IMG_5752Sometimes what we plan for ourselves, is not awesome. We may think it’s awesome – but it’s actually not. At this point, I literally have no idea where I will go to complete my practicum. I’ve got nothing. You may not know what you’re doing either. It’s ok. I’m in the same boat. Maybe your situation is bigger than mine. You just got dumped by your girlfriend or boyfriend and you thought for sure you were going to get married. Your job just cut you loose due to the crashing economy. Maybe your situation is smaller than mine. You were hoping to buy this new guitar and found out they just sold the last one. I don’t know, maybe you wanted ice cream at McDonald’s and when you went to go get some, their ice cream machine was broken. Jokes on you for that one, cause it’s always broken. Anyways, what I’m trying to say, is that we all have let downs. That’s how life goes. I saw a quote the other day that said, “At 23: JK Rowling was broke, Tine Fey was working at the YMCA, Oprah had just been fired as a TV reporter, and Walt Disney had declared bankruptcy. It’s going to be ok.” All those hot shots were ordinary, infamous people too and they pulled through.

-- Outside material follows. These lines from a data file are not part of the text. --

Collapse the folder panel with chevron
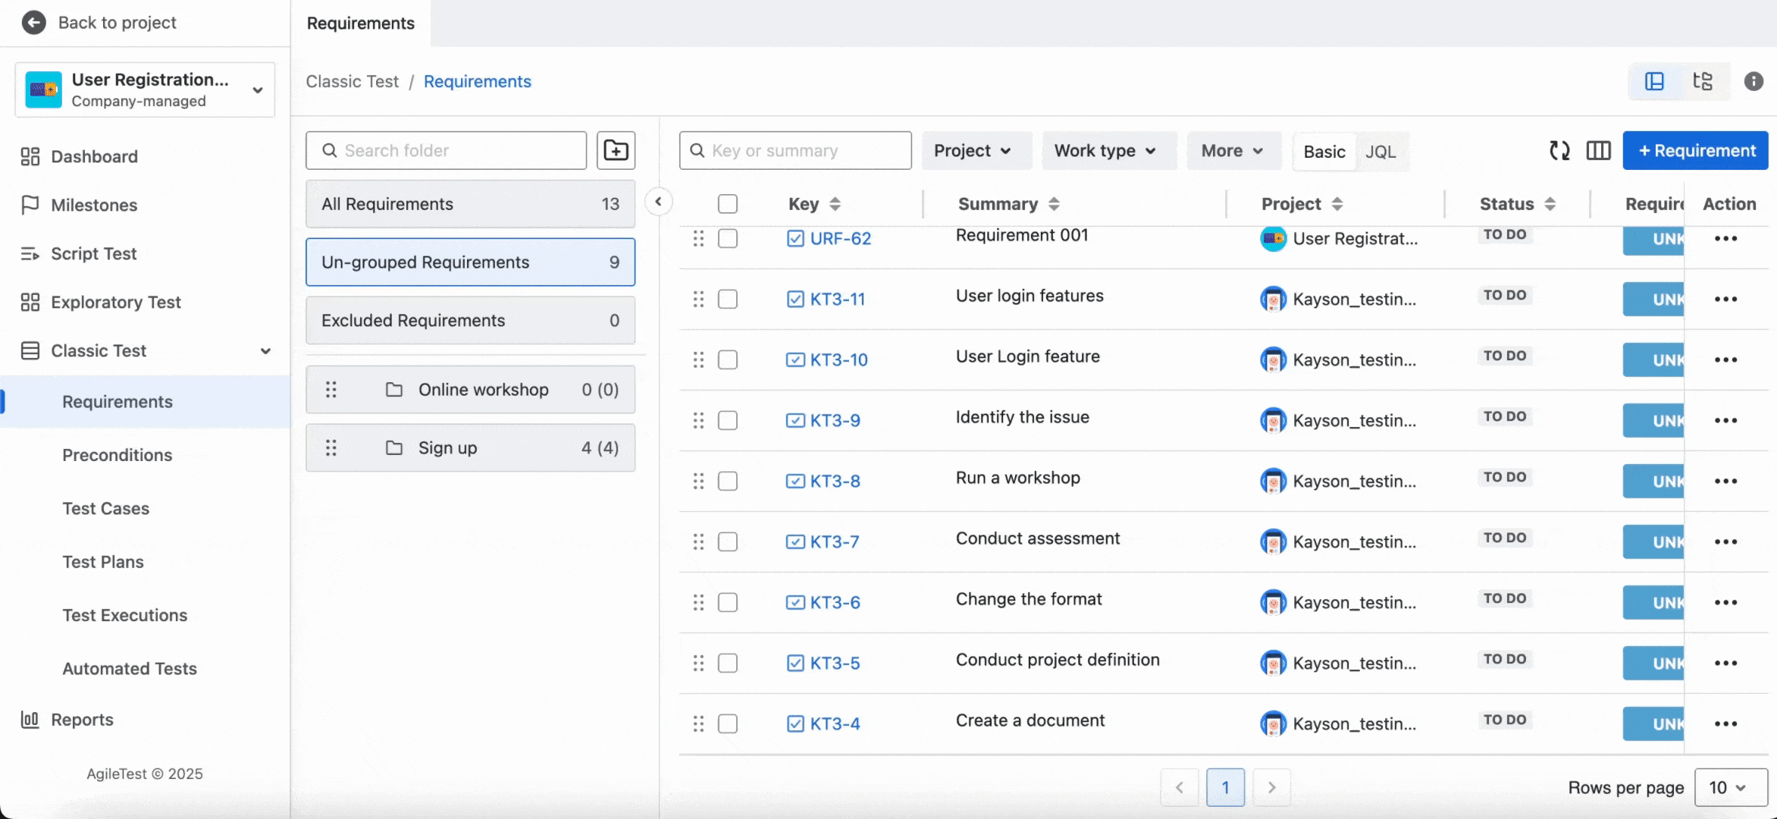The height and width of the screenshot is (819, 1777). point(658,202)
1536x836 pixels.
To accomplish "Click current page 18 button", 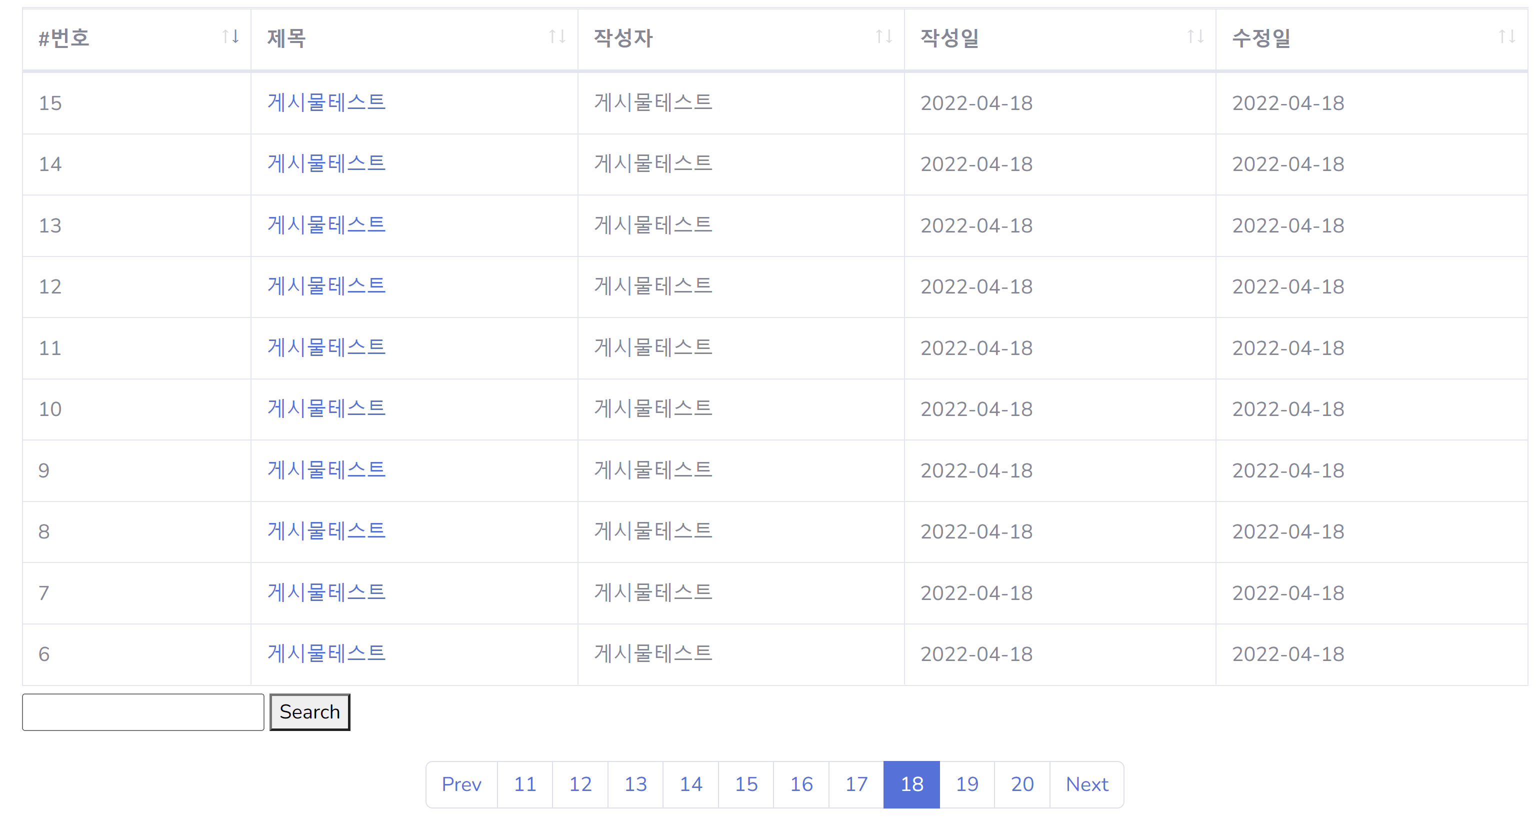I will tap(911, 784).
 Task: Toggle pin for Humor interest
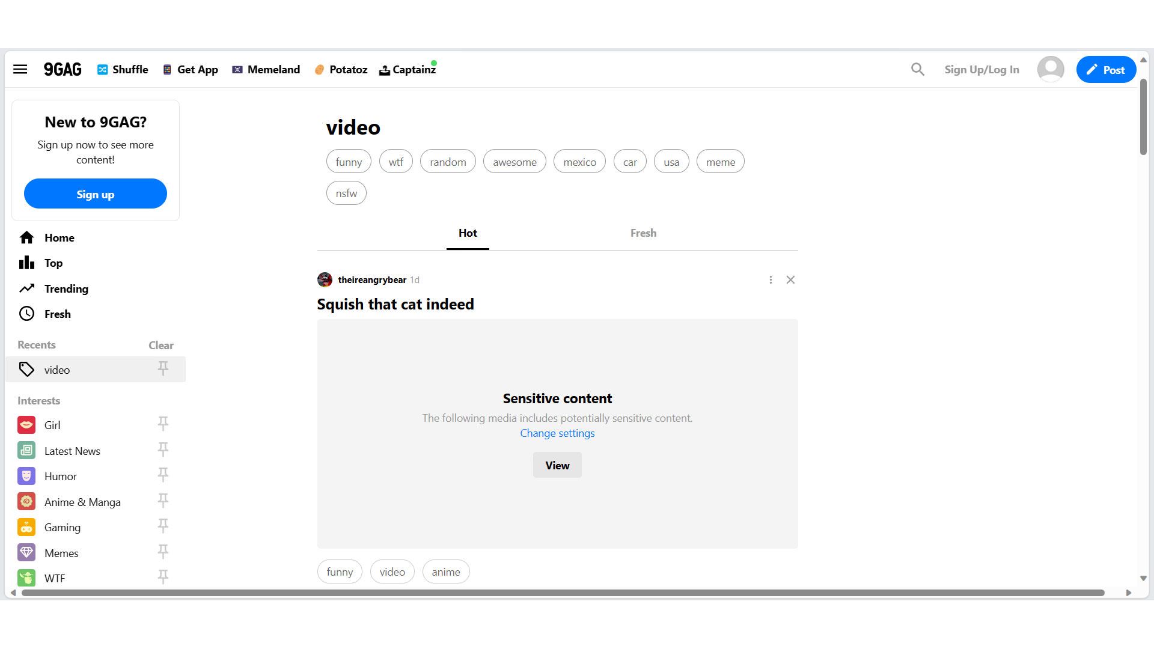[x=163, y=475]
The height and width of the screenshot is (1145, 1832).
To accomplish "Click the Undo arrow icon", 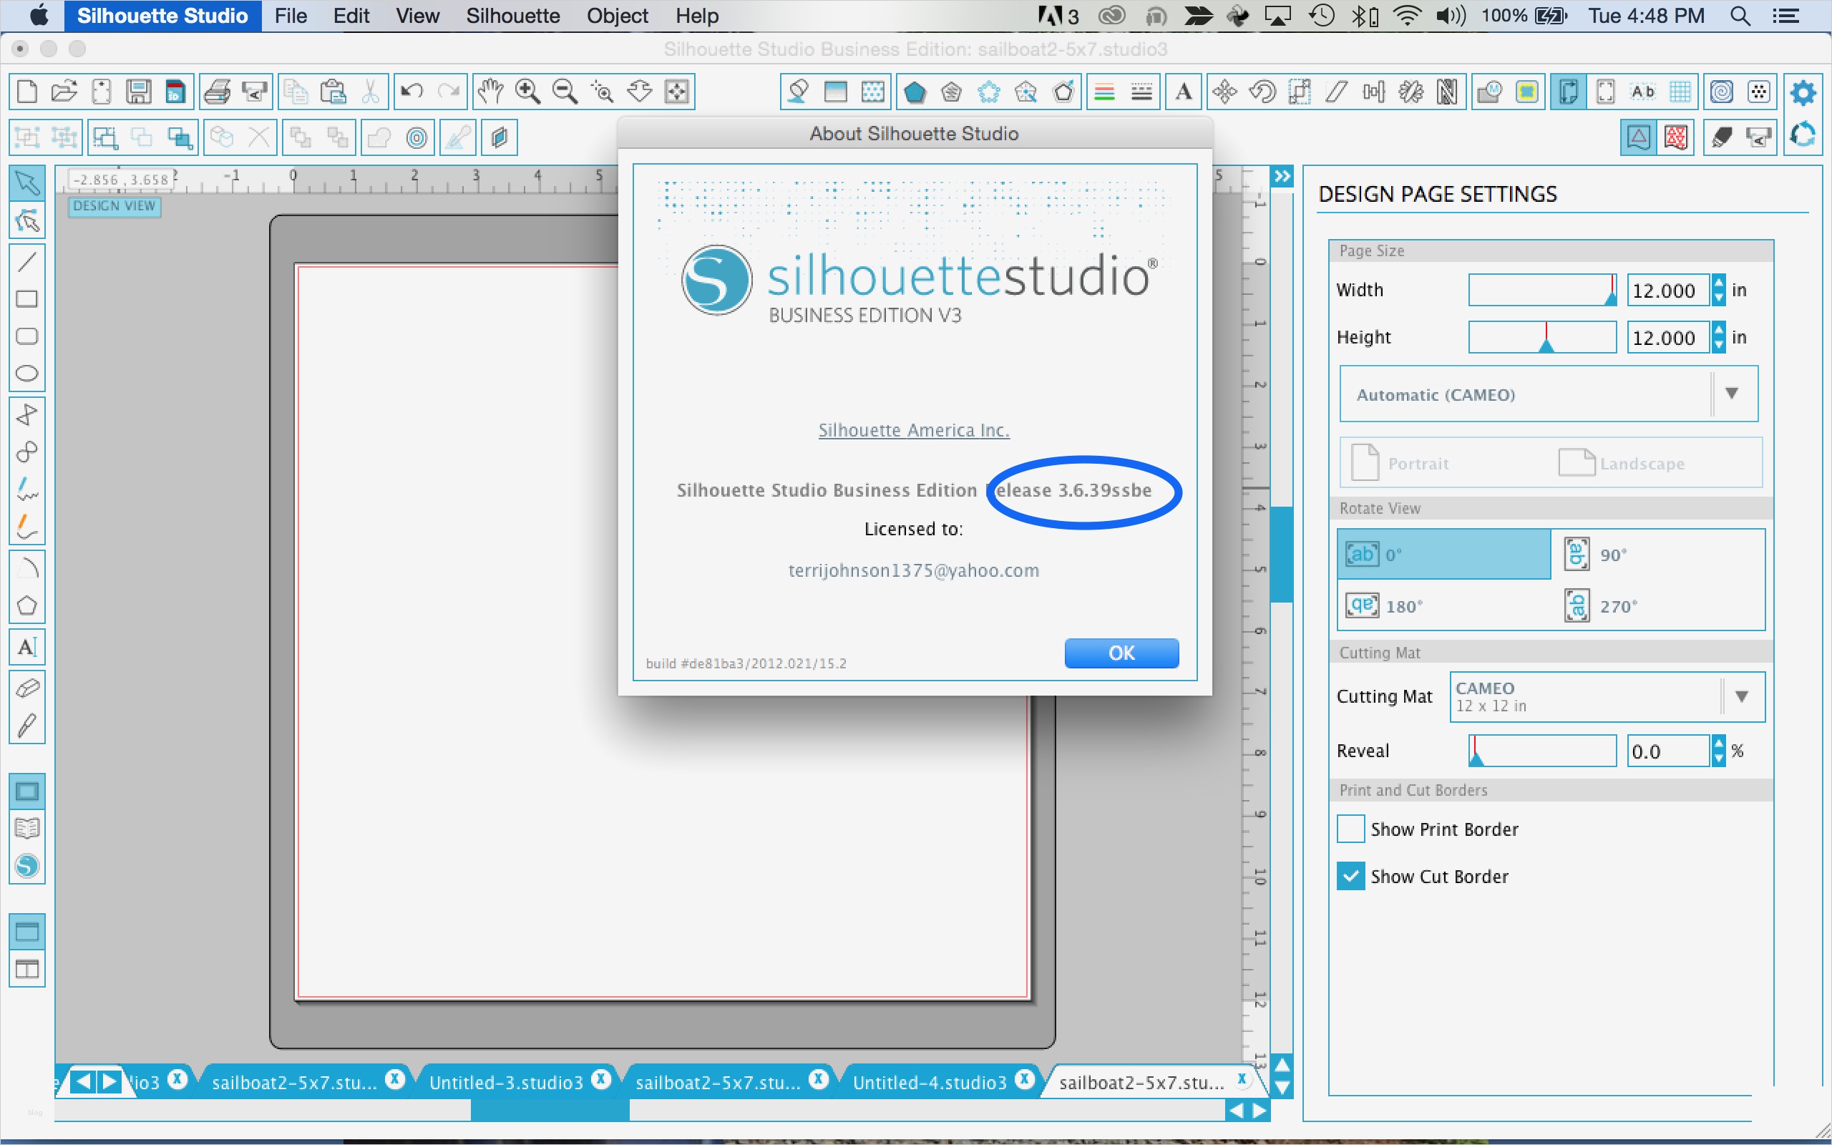I will coord(411,92).
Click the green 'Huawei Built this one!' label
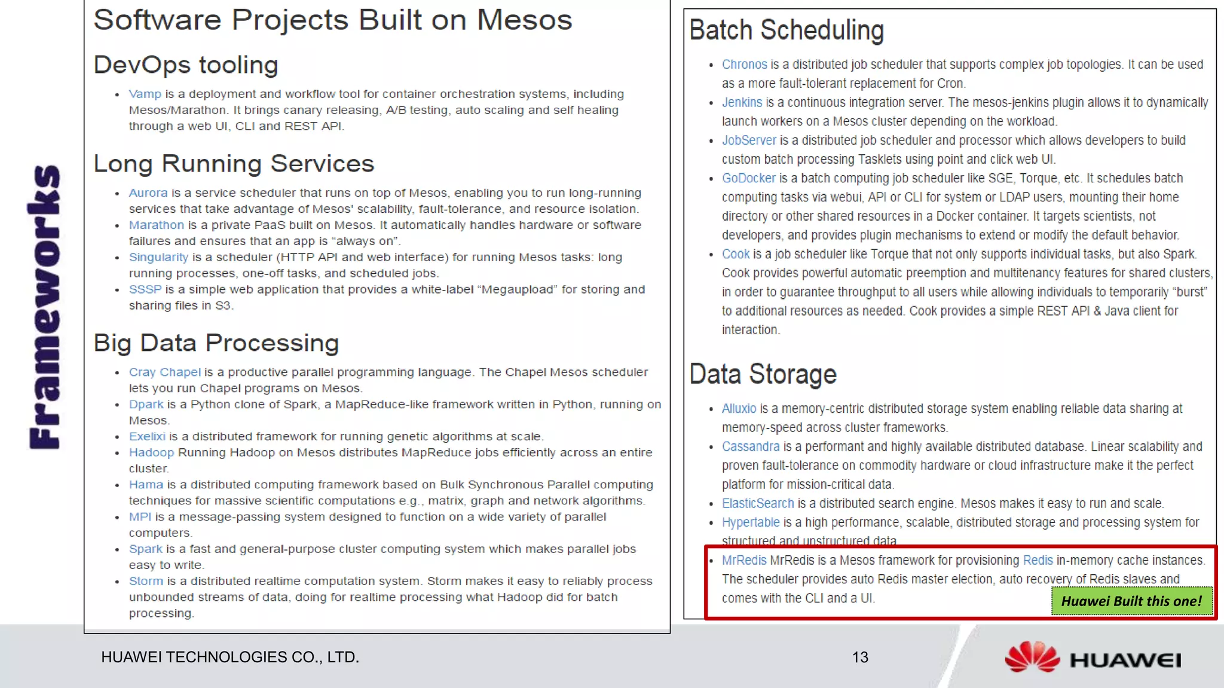Viewport: 1224px width, 688px height. click(1131, 601)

I want to encourage you to keep moving forward. I didn’t fail at this attempt for a practicum; I simply found one place that I won’t work. When I was shut down, I was upset. I was discouraged wondering what I would do next. I still don’t know what to do next but I do know that God must have somewhere in store for me that is going to be incredible and more awesome than I thought it would be. My friend text me that same day saying, “Hey Payton! I was reading, and Nehemiah 8:10 just made me think of you. You can see that the joy of the Lord is your strength – that is an awesome gift to have…” Once again, I sat there shocked. God spoke through my friend at the perfect time to encourage me. “Payton, you need to continue trusting me and relying on my strength. You will have joy when you let go of the things you are continually trying to do for yourself. It’s ok to walk through life without knowing your every move. Keep going.” So I want to pass it on to you. Right now, think about that thing in the back of your mind that you are trying to hold on to and control. Breath in and think about it. Do you know what? Let it go and allow God to take control of it. Breath out. Keep going. Keep breathing. He’s got this.